- [Problem to solve] Search the entries below for the word "target" and copy each line that has it.

- [Extracted records]
+++

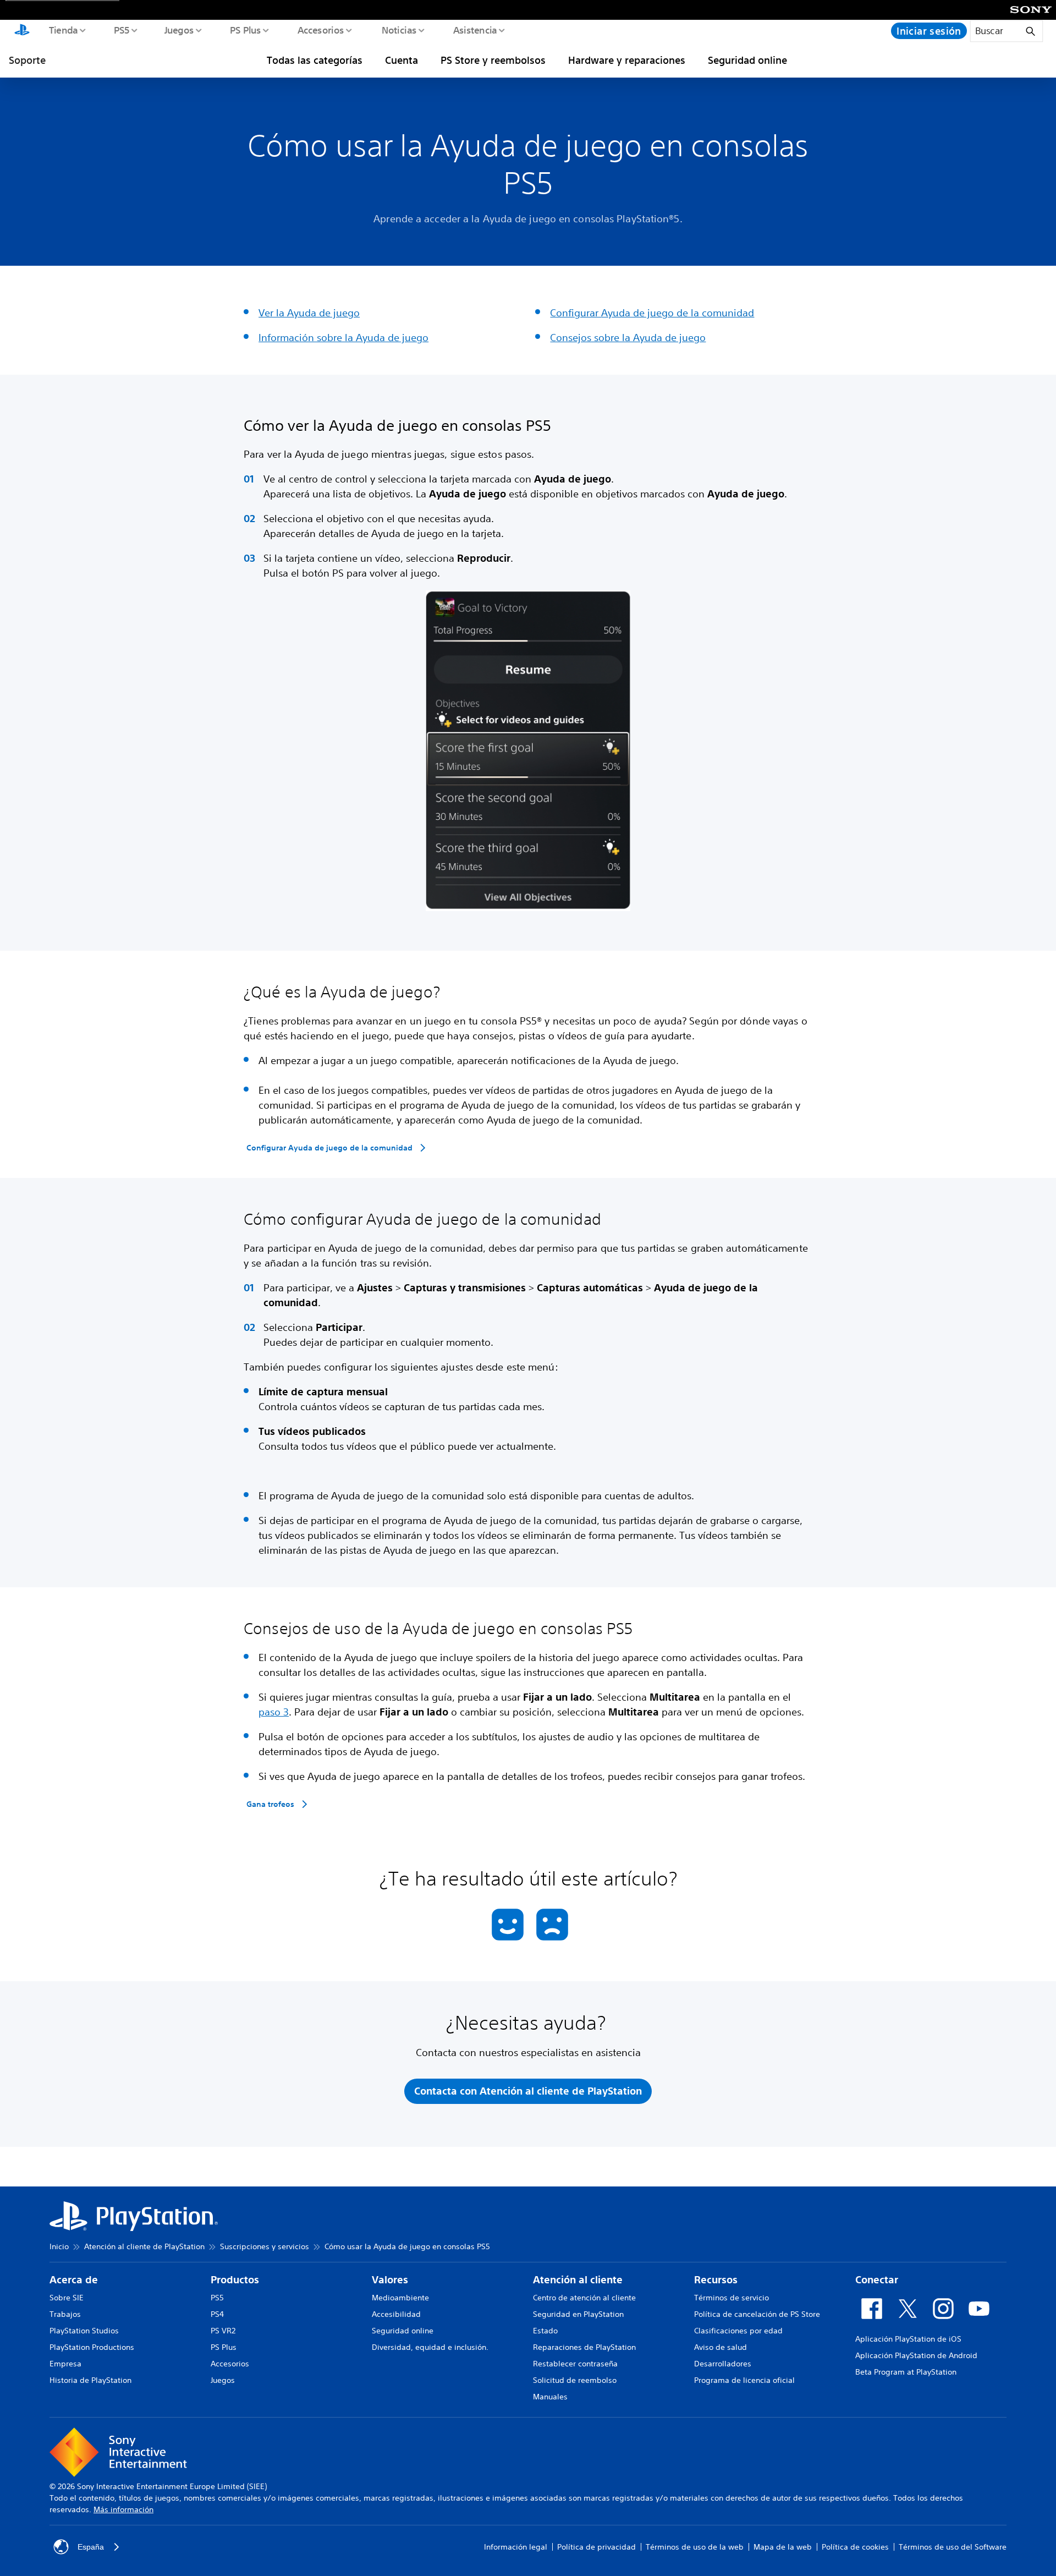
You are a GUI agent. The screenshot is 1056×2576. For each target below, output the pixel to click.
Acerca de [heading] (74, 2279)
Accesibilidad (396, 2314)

+++

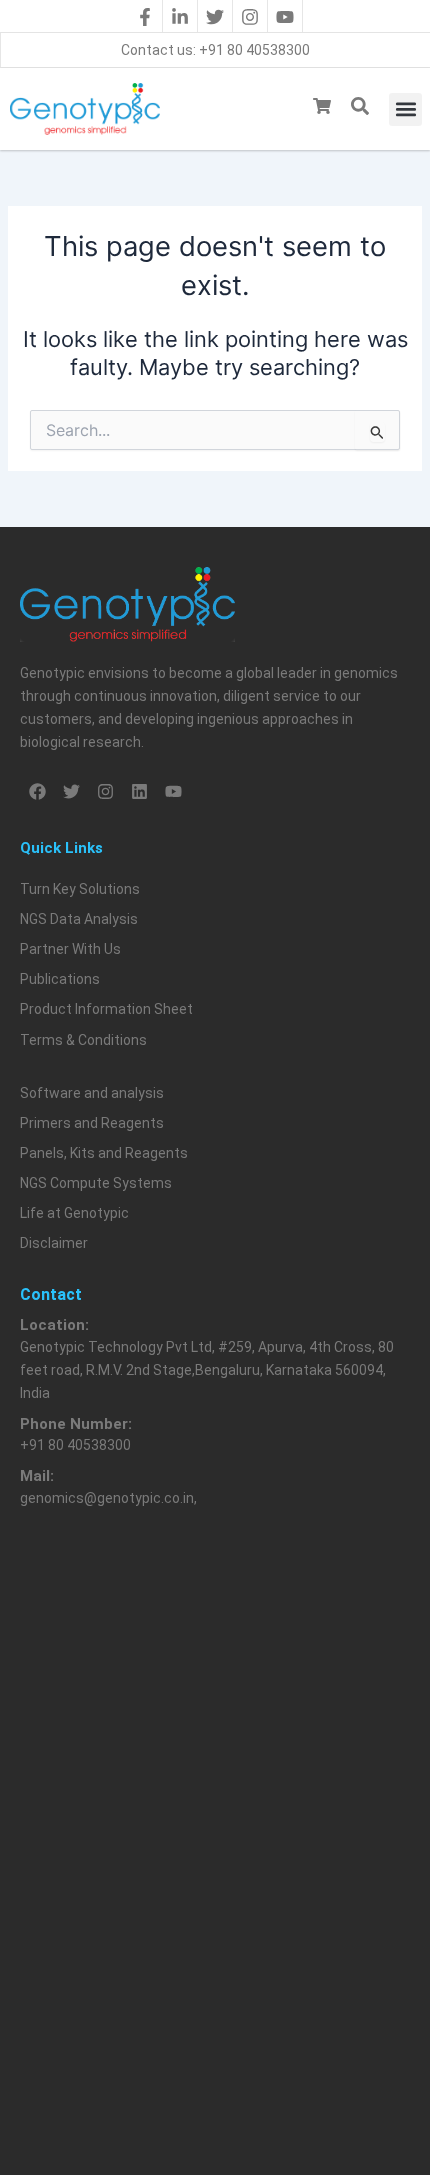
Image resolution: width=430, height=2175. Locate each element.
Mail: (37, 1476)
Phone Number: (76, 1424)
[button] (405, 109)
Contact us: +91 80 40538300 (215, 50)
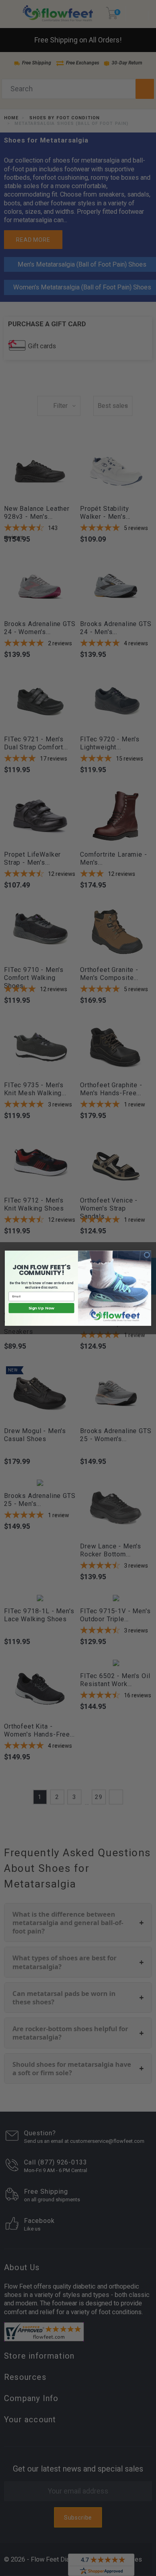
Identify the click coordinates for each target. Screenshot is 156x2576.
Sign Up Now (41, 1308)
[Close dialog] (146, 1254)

+++

- [Answer below]
You are a GUI agent. The screenshot is 1056×2576. For each target below, output the pixel to click.
Identify the click coordinates for each target. Screenshot is 156x2576.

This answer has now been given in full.